Some cases of ataxia are hereditary. Hereditary ataxia is caused by a defect in a certain gene. This defect causes the gene to product abnormal proteins which negatively affect nerve cells, causing them to function improperly and degenerate over time. Depending on what type of defect the gene has, different areas of the body may be affected. Hereditary ataxia usually worsens as the disease progresses.

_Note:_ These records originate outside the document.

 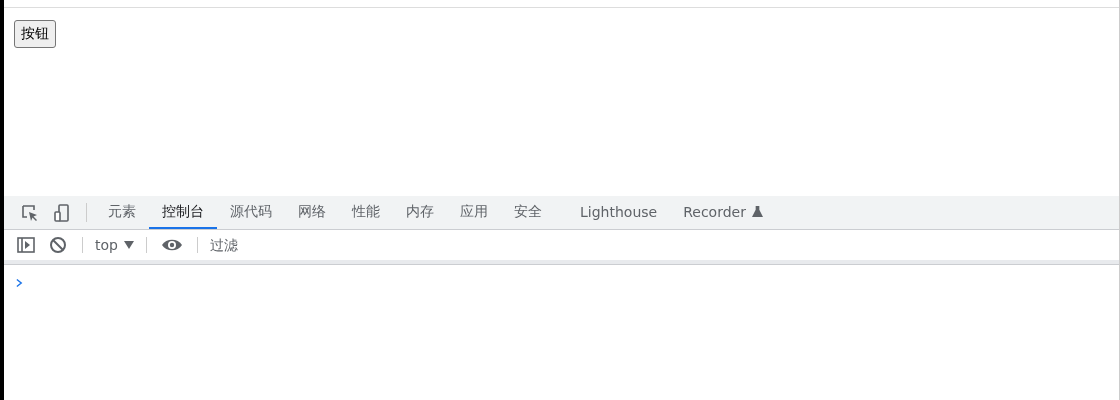 What do you see at coordinates (474, 212) in the screenshot?
I see `panel-tab: 应用` at bounding box center [474, 212].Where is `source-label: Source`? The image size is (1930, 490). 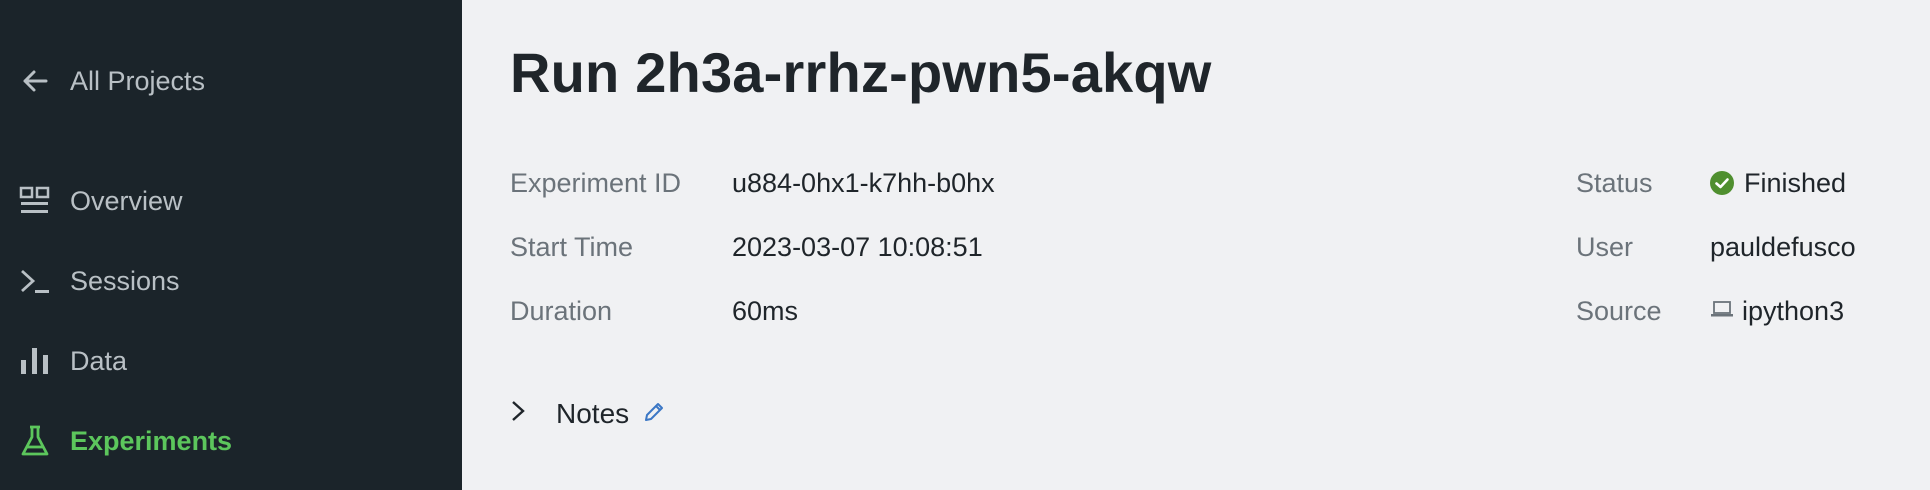
source-label: Source is located at coordinates (1619, 311).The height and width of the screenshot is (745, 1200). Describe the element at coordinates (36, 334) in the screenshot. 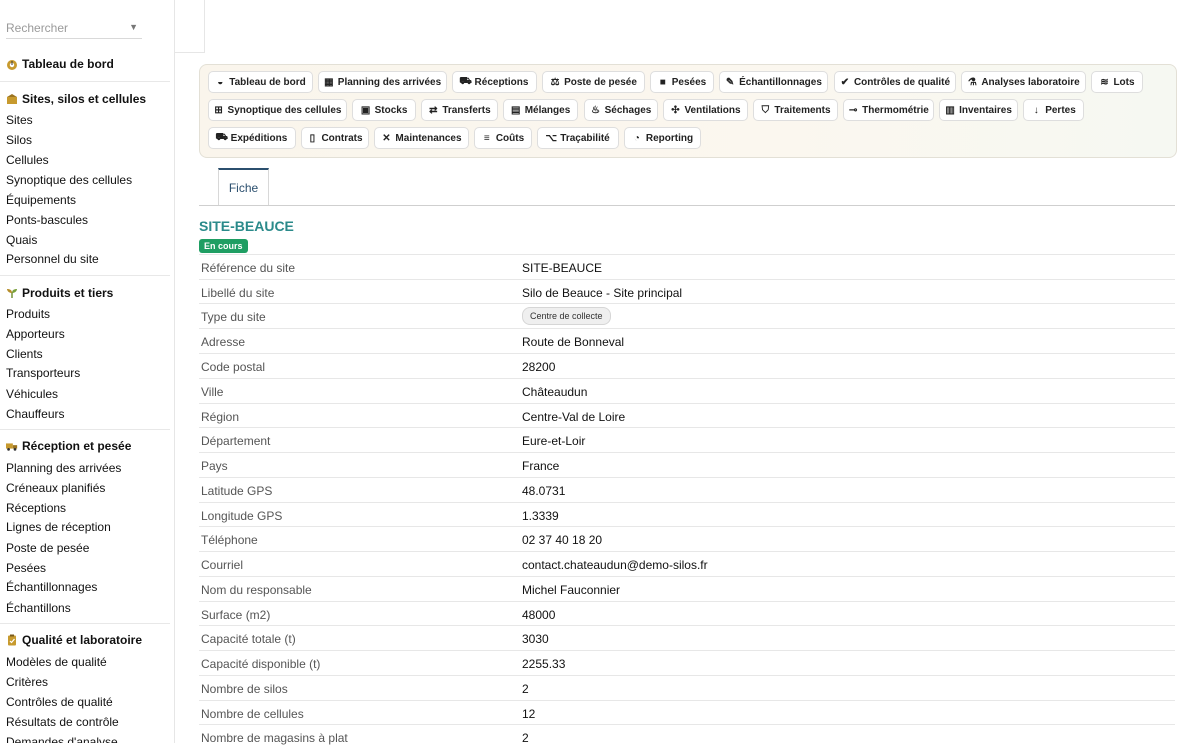

I see `sidebar-item-apporteurs: Apporteurs` at that location.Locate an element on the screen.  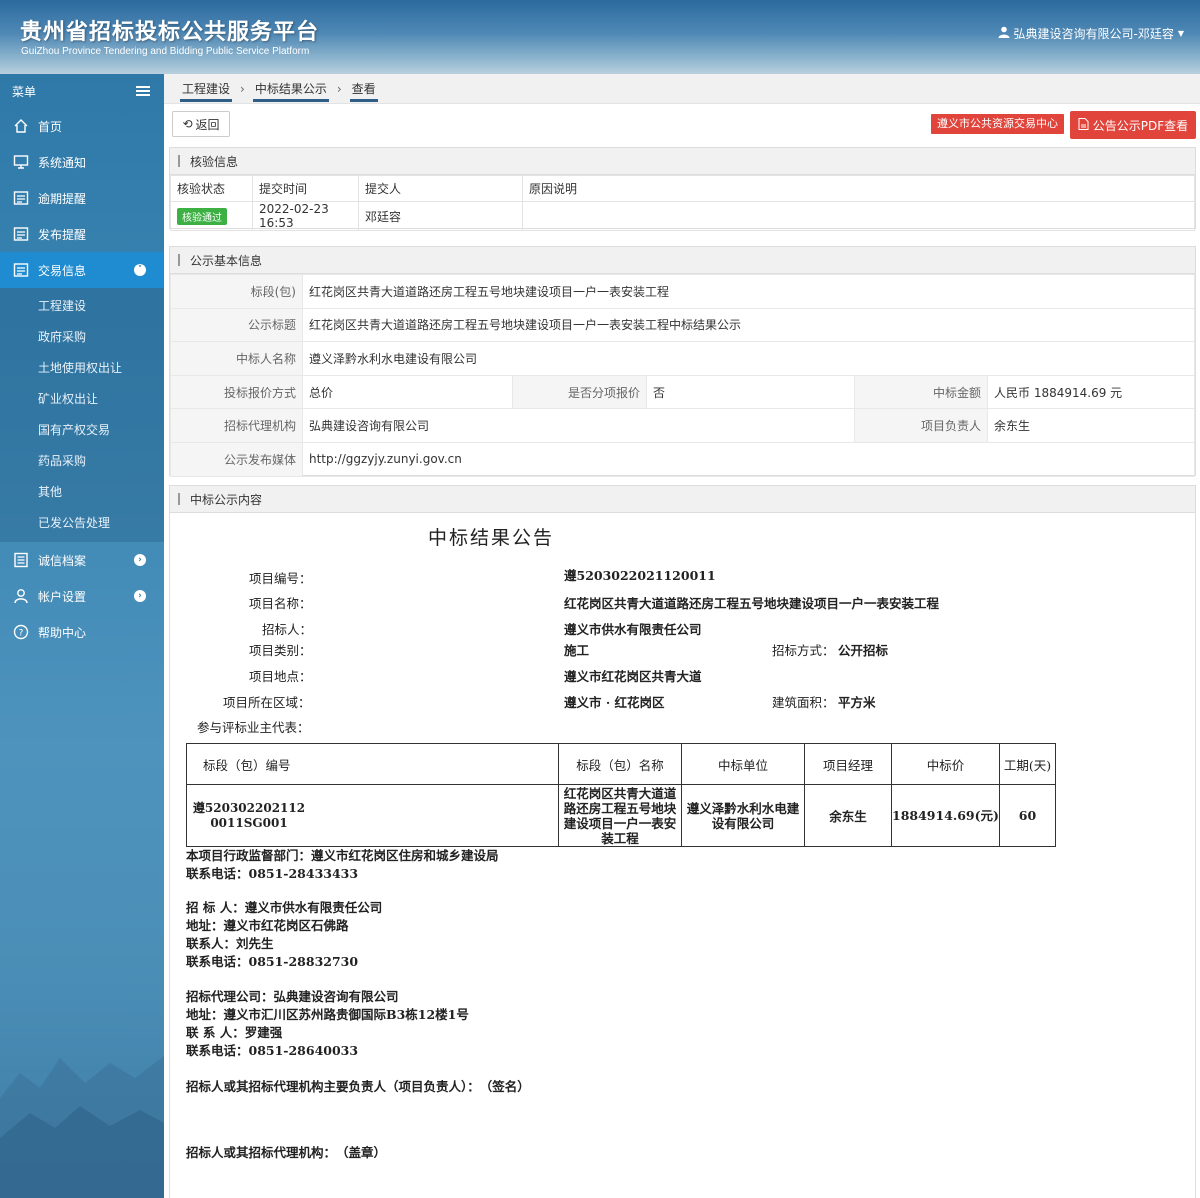
field-label: 公示标题 is located at coordinates (236, 325).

The second type of ataxia is sporadic ataxia, meaning that the condition is acquired rather than hereditary. The most common causes of sporadic ataxia include:

  • Stroke: Brain cells can die when the blood supply to part of your brain is reduced during a stroke, causing ataxia.
  • Head trauma: A blow to the head could cause damage to the brain or spinal cord that results in sudden-onset ataxia.
  • Cerebral palsy: This refers to a group of disorders that are caused by damage to a child’s brain that occurs before, during or shortly after birth. The damages result in problems coordinating body movements.
  • Multiple sclerosis (MS): This chronic disease affects the nervous system and leads to trouble with muscle coordination.
  • Tumor: A growth on the brain can damage the cerebellum and lead to ataxia.
  • Toxic reaction: Ataxia can be a side effect of alcohol or drug intoxication, heavy metal poisoning or solvent poisoning.
  • Drug side effect: Ataxia can be a possible side effect of certain medications, including some barbiturates and sedatives.
  • Paraneoplastic syndrome: This refers to rare degenerative disorders which occur when the immune system responds in a certain way to cancerous tumors. The ataxia may appear months or years before the cancer is even diagnosed.
  • Viral infections: Certain viral infections, including chickenpox, may cause ataxia, even in the healing stages of the infection. This is a fairly uncommon occurrence and one that usually goes away over time.
  • Transient ischemic attack (TIA): This is caused by a temporary reduction in the blood supply to part of the brain. Unlike most cases of ataxia, the loss of coordination associated with TIA is usually temporary.

Prevention

In most cases, especially when genetics or diseases like MS are the cause, ataxia cannot be prevented. However, there are some precautions you can take to help reduce your risk of developing certain types of sporadic ataxia, such as:

  • Protect yourself from head trauma when possible, including wearing a helmet during certain sports and wearing a seatbelt in the car.
  • Check for lead and mercury in your home (especially if you have an older home) as poisoning from either of these elements can lead to ataxia.
  • Get vaccinated against viral illnesses like chickenpox.

Treatment

The treatment for ataxia depends on the cause of the symptom. In many cases, an underlying medical condition, such as MS, is treated to help relieve symptoms. In others, the ataxia goes away on its own over time (as with TIA). In cases where ataxia cannot be easily relieved or is a permanent challenge to the patient the doctor may prescribe one or both of the following treatments to help with ataxia:

  • Adaptive devices: These are often used for patients suffering ataxia due to MS or cerebral palsy. Examples include canes, walkers, communication aids and modified utensils.
  • Therapies: Physical therapy can help with strength and mobility, while speech therapy can help with verbal communication and swallowing. In addition, some patients undergo occupational therapy to help with daily tasks such as eating.

Depending on the cause of the condition, there is not always a cure for ataxia. However, this symptom can often be alleviated with treatment and it can even help diagnose a condition you weren’t aware of having. See your doctor if you start to display any of the coordination problems associated with ataxia.